Luciano Matos: “Essas mesclas tem a ver até como que respondi acima. Perceba como os gêneros se atravessam, as influências vem de todos os lados. Não dá pra separar, querer pureza, definir um dono e dizer quem pode ou não pode. Isso é muito natural, está na essência da música popular do Nordeste. Na Bahia, o pagodão, já vem se renovando, originário dos guetos, como consequência do samba junino, do samba duro, do samba de roda, já assimila outras referências e elementos. Trap, R&B, eletrônica, samples já são parte do cotidiano e acho que está se tornando algo muito grande. Vem influenciando artistas nacionais e até internacionais de todos os tipos e tamanhos. Apostaria nisso como uma música que pode se tornar a música da vez no país. Até porque tem características que combinam com o Brasil: música divertida, dançante, sensual. Acho que vai ser crucial para isso o país sair desse momento triste, melancólico e depressivo. O sertanejo combina mais com isso, um hedonismo mais conservador. Se o Brasil voltar a ganhar novos ares acho que o pagodão pode ser a música que embale isso. Mas além dele há diversas sonoridades sendo forjadas, várias misturas. Brega funk tem potencial, por exemplo”.
4-Qual o papel de Letieres Leite na consolidação da axé music e também na carreira de Ivete Sangalo?
Luciano Matos: “Letieres é um dos principais nomes da música brasileira dos últimos 20 anos. Seu legado criativo, de pensamento, de ensinamento ficou em artistas do mainstream, mas também do ambiente independente e midstream. Ele mostrou com propriedade e bem embasado a importância da música negra brasileira e a presença dela em tudo que é feito aqui. Vinha reproduzindo isso em gêneros e estilos os mais diversos, seja em seus projetos como a Rumpilezz ou trabalhando com outros artistas.

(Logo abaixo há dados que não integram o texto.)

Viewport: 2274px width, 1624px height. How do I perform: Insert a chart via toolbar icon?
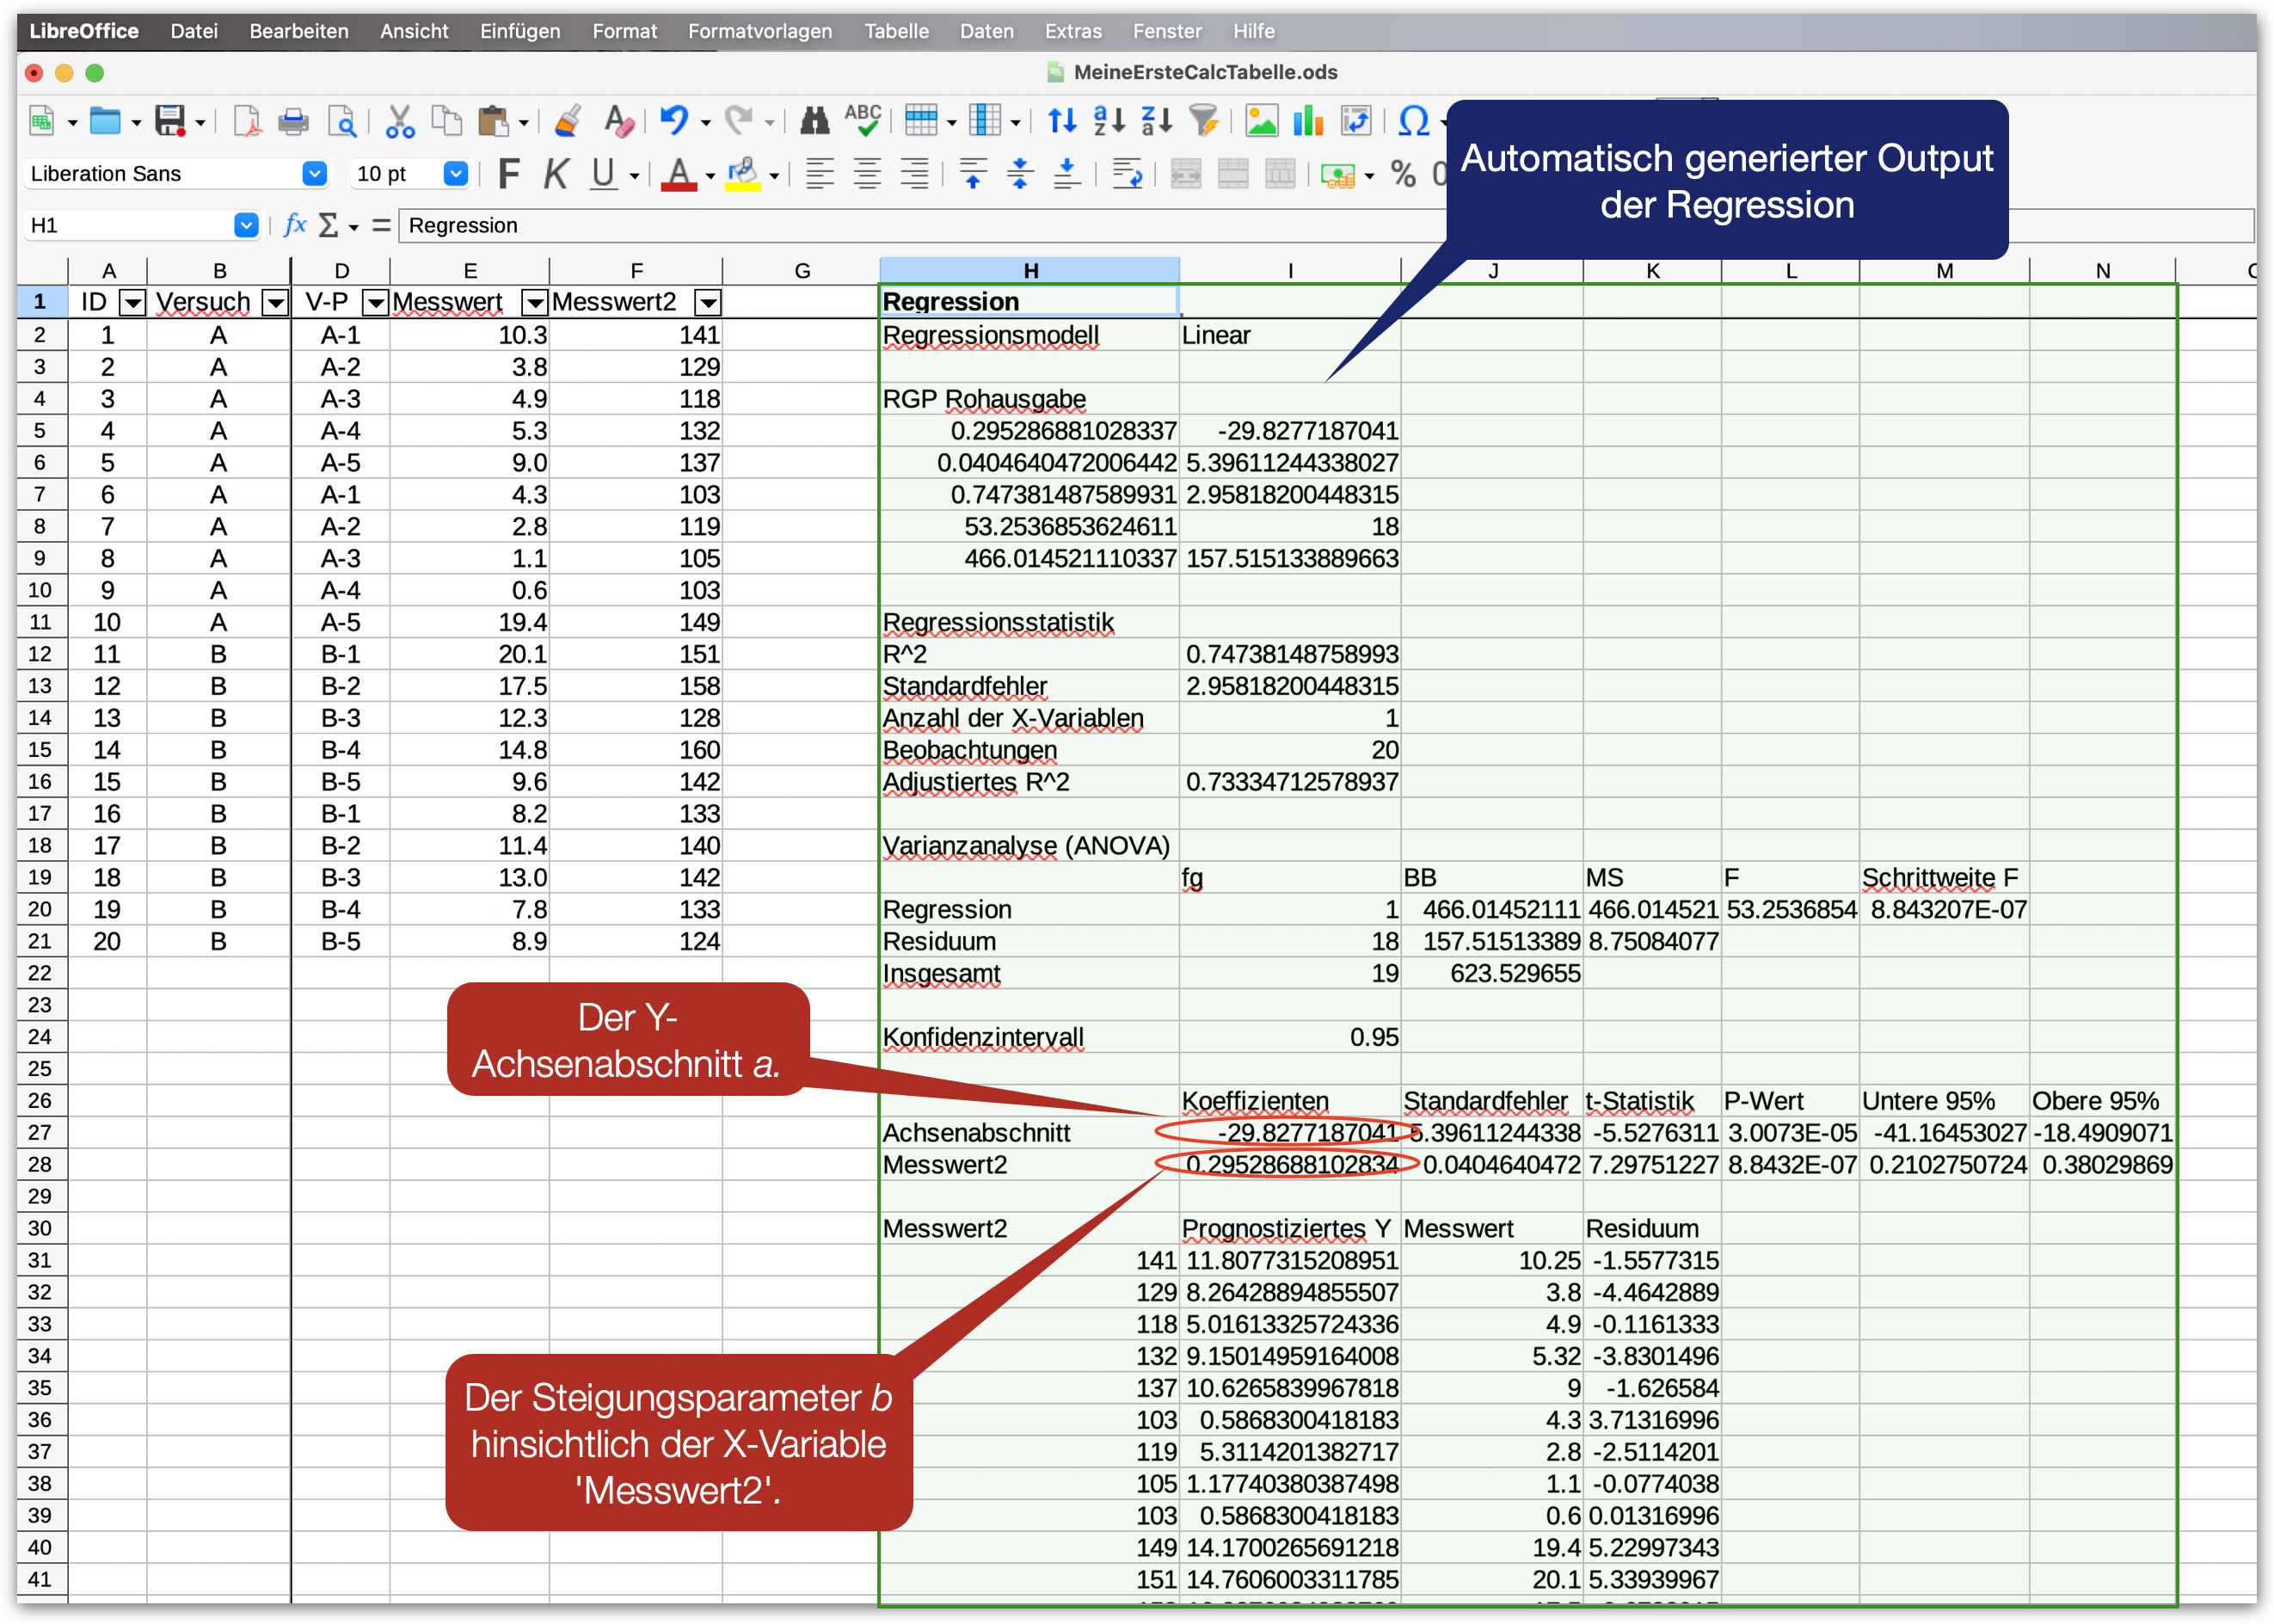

As claves, as levadas, as batidas, mas também a organização dessa música, como algo muito mais profundo e que merece atenção e estudo do que costuma ser encarado. Ele mostrava que havia um elo que formatava toda a produção musical brasileira, uma origem negra, trabalhava mostrando isso. Quanto a Ivete, acho que ela poderia ter aproveitado muito mais Letieres, com tanto tempo que passou com ele”.
5-Artistas mais politizados como Daniela Mercury vem sendo mais lembrados nos últimos tempos. Nina Simone dizia que os “artistas devem refletir o tempo em que vivem”. Qual o papel da política para os artistas num mundo pós-pandemia?

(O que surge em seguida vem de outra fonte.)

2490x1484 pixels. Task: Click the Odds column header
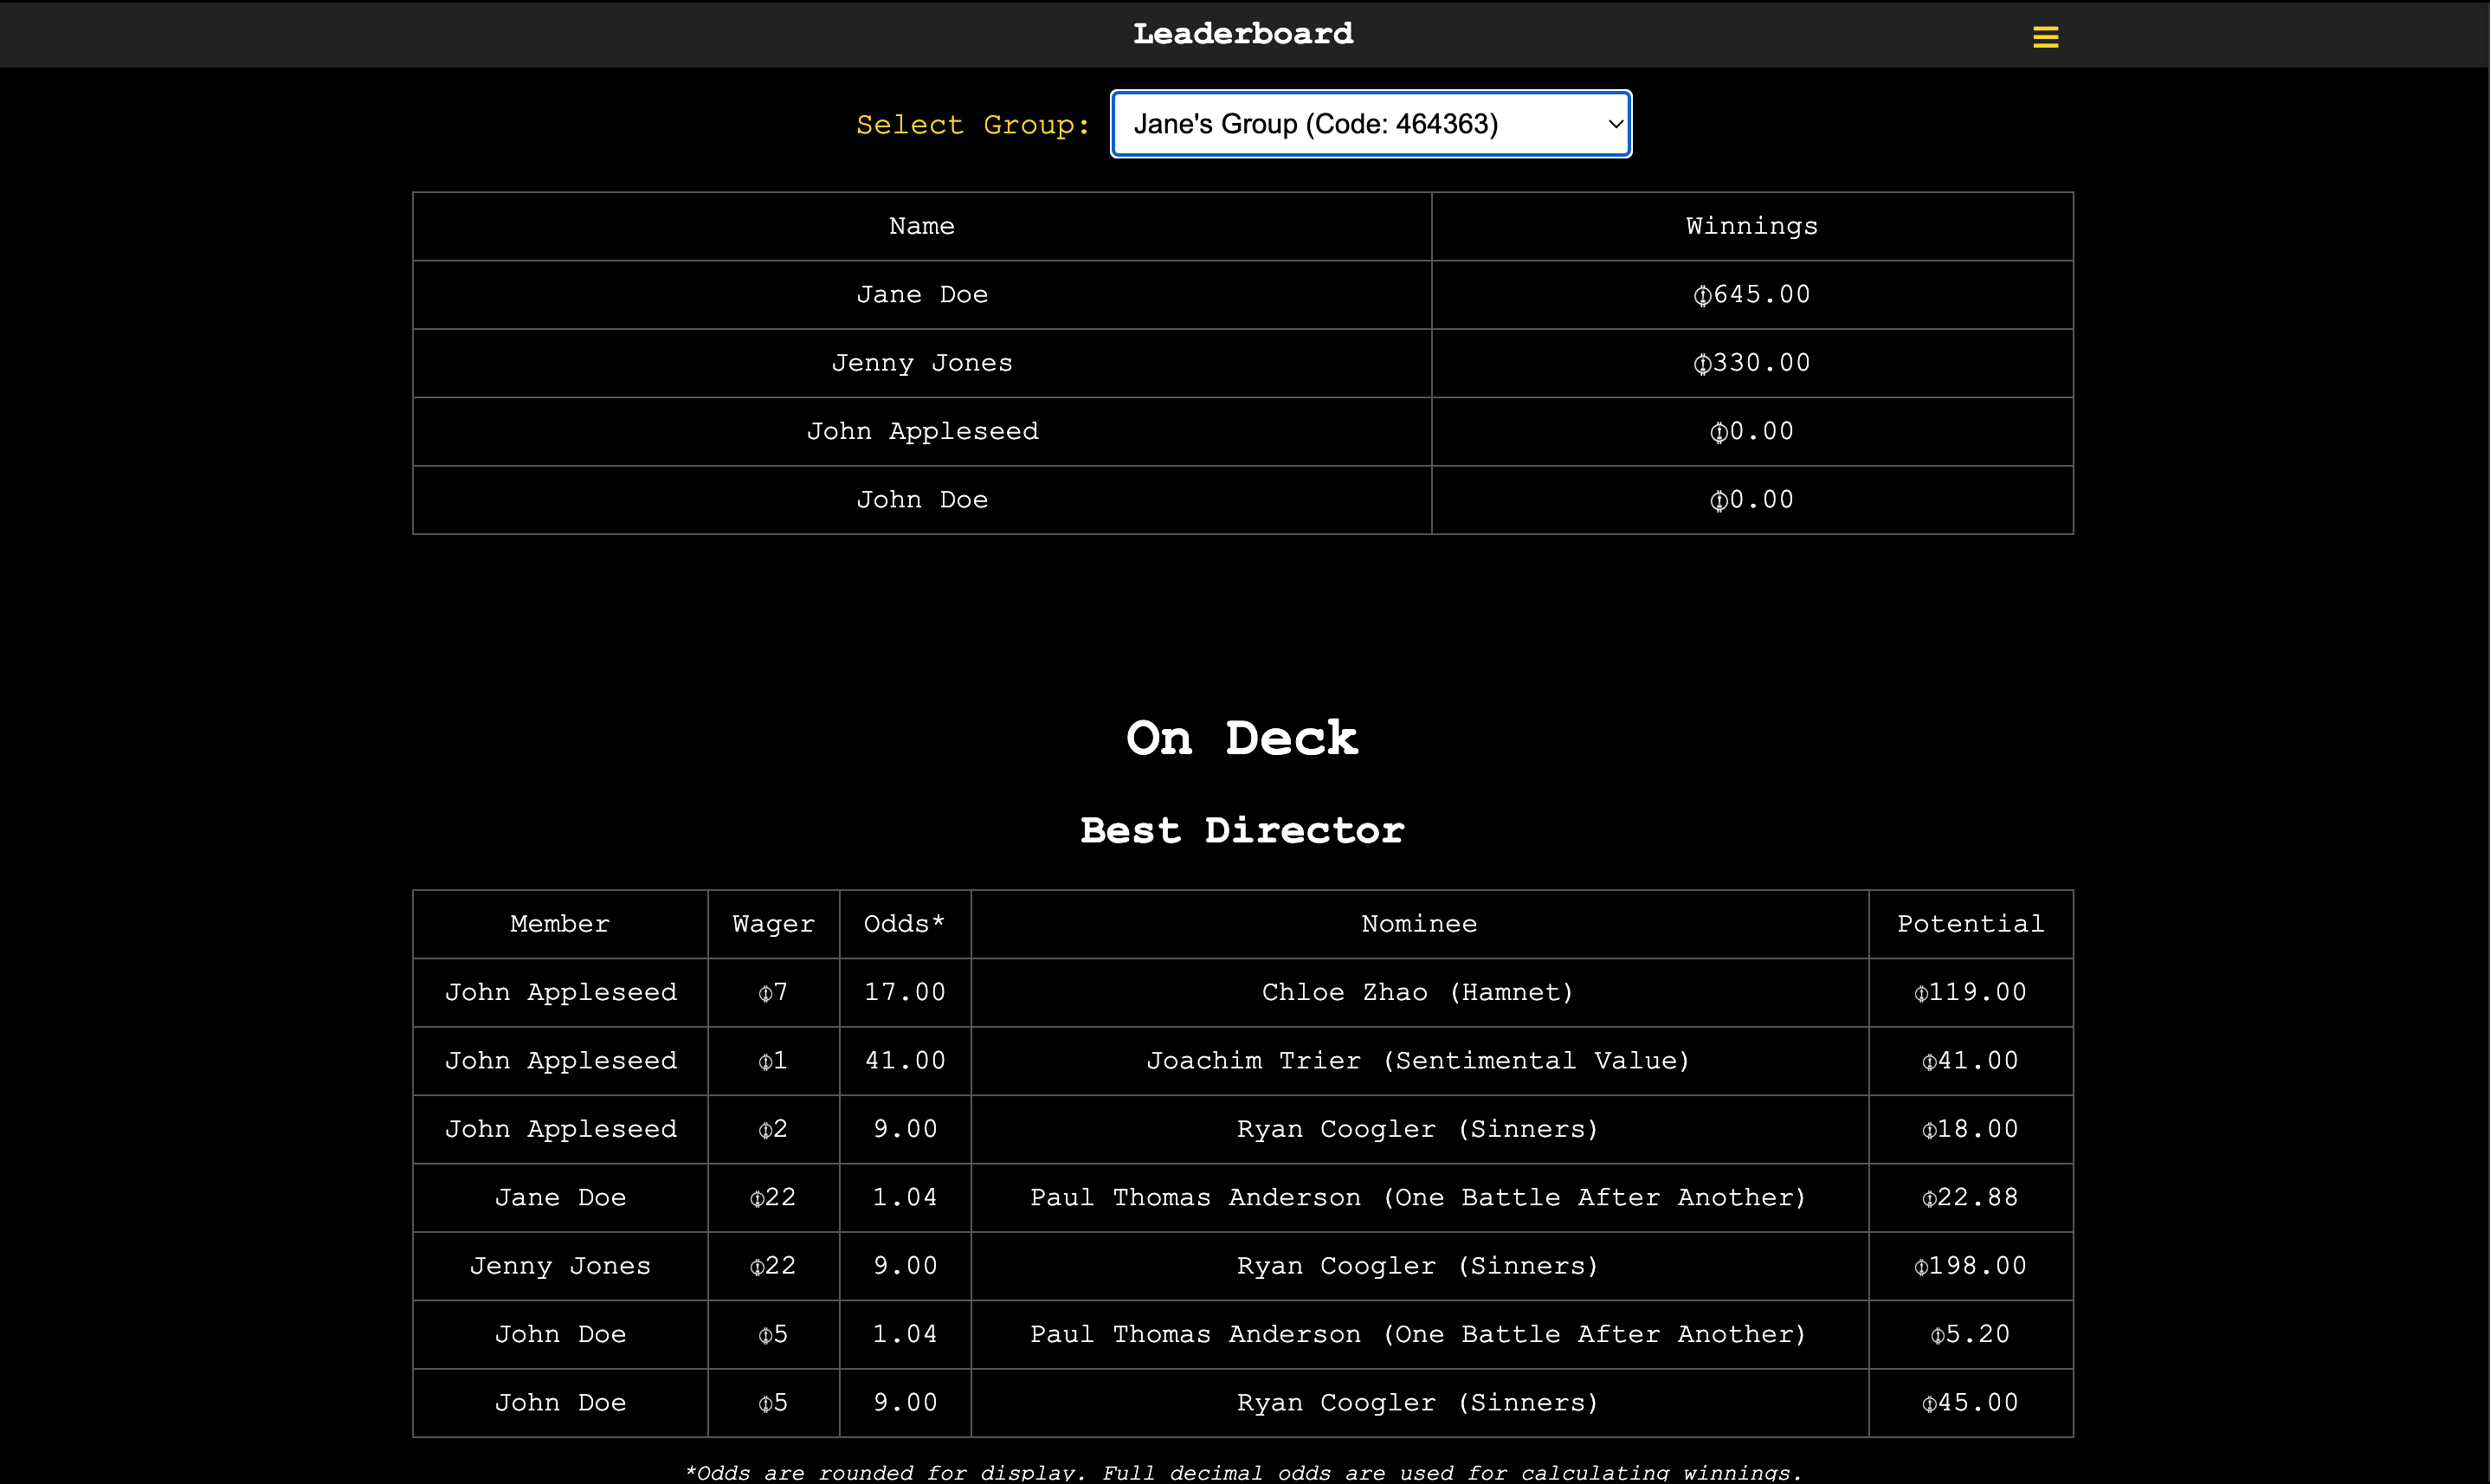pos(903,923)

Luciano Matos: “Eu não sou artista, acho que eles que podem responder com muito mais propriedade. Mas na minha opinião, acho que não há uma obrigação em se posicionar, artista em princípio tem que fazer arte. Agora, num momento tão delicado, é sim importante que os artistas se posicionem. Eles são influenciadores, uma parte dialoga com um público vasto, com grandes massas e podem contribuir com mais informação circulando. Diante de tanta notícia falsa, por exemplo, eles podem ajudar a disseminar o que transita com mais dificuldade e que recebe menos atenção”.
6-Com todos seus anos e anos de pesquisa para o livro, você conseguiu decorar a letra de Faraó? Esta seria a letra mais difícil da língua portuguesa?
Luciano Matos: “Eu sei a letra desde 1987 quando a música foi lançada. Na escola, fazíamos até paródias com essa música. Foi um marco de fato na música da Bahia. Todo mundo que gosta de Carnaval sabia cantar, boa parte ainda sabe. A letra é interessante porque mistura elementos da cultura egípcia com a baiana, às vezes sem um sentido tão claro, mas a ideia é muito boa. A origem da axé music é calcada na música dos blocos afro, por isso os países africanos estavam sempre presentes, cantados de forma pop, ao mesmo tempo que traziam discussão sobre negritude, problemas sociais e racismo. Dá pra ser pop, fazer sucesso e ainda fazer dançar tratando desses temas. Isso já foi popular no Brasil. Acho que não existe letra difícil, existe a música ser tão popular que qualquer um aprende. Vide Faroeste Caboclo, que com 9 minutos, sem refrão, todo mundo sabia cantar”.